▸ RECORDS:
________________________

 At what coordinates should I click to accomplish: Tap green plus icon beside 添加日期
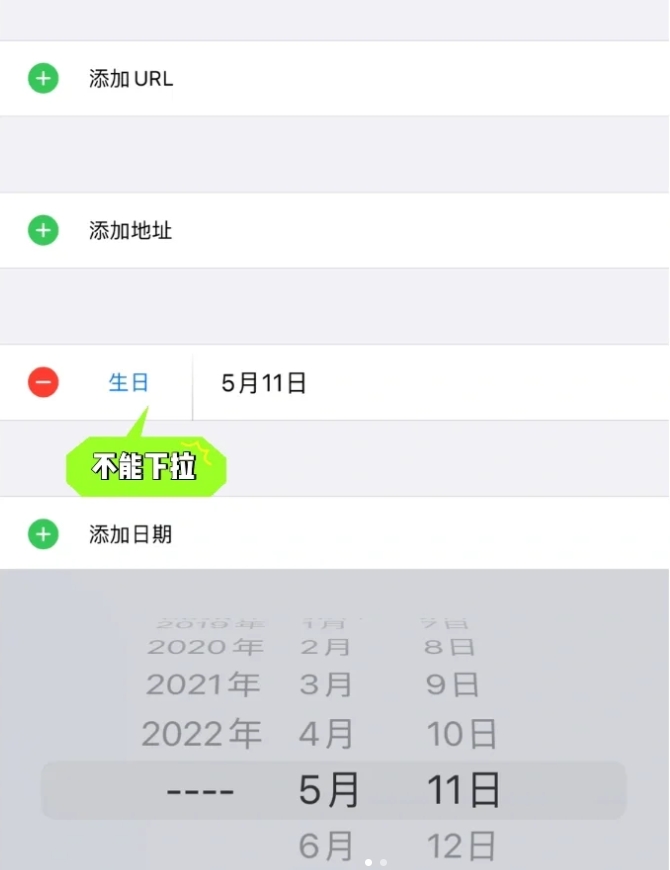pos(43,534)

________________________

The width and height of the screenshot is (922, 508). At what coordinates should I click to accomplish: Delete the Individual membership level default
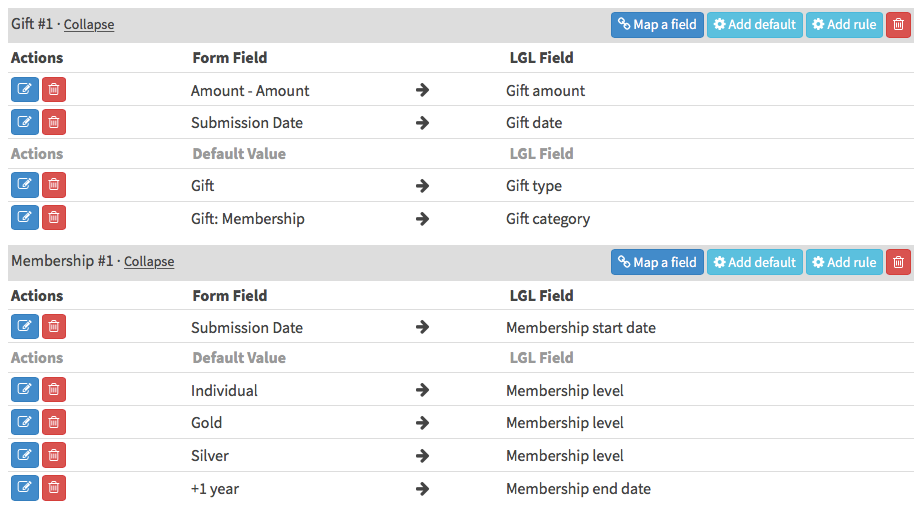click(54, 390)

________________________

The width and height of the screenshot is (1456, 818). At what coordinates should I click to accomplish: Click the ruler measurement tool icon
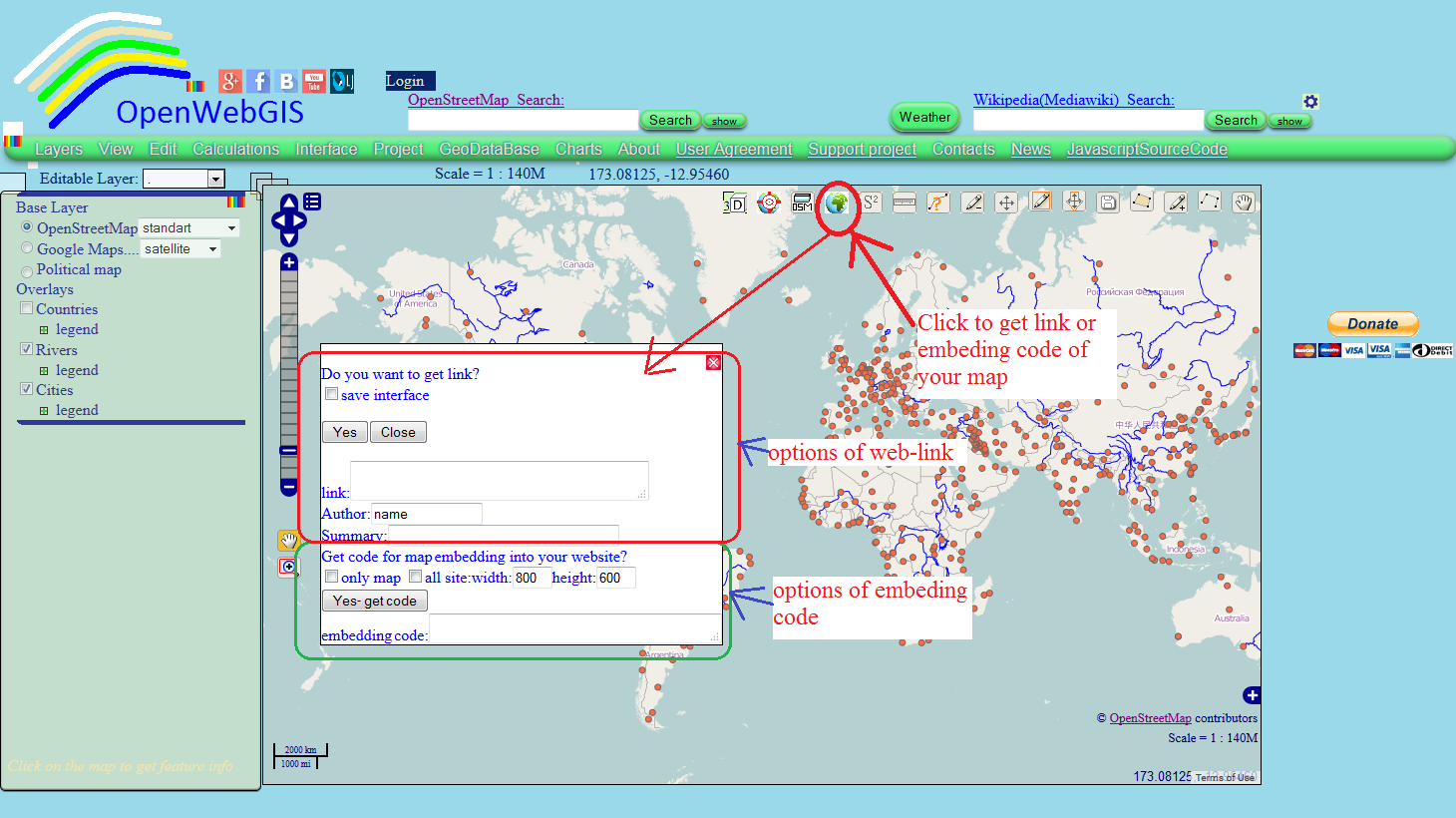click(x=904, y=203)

________________________

Repeat the rows word for word, starting at the line containing "The width and height of the screenshot is (922, 508)." and ending at the line containing "click(54, 390)", both included. Omit the pictures from your answer.

▸ ANSWER TO THIS EXERCISE:
The width and height of the screenshot is (922, 508). At what coordinates should I click to accomplish: Delete the Individual membership level default
click(54, 390)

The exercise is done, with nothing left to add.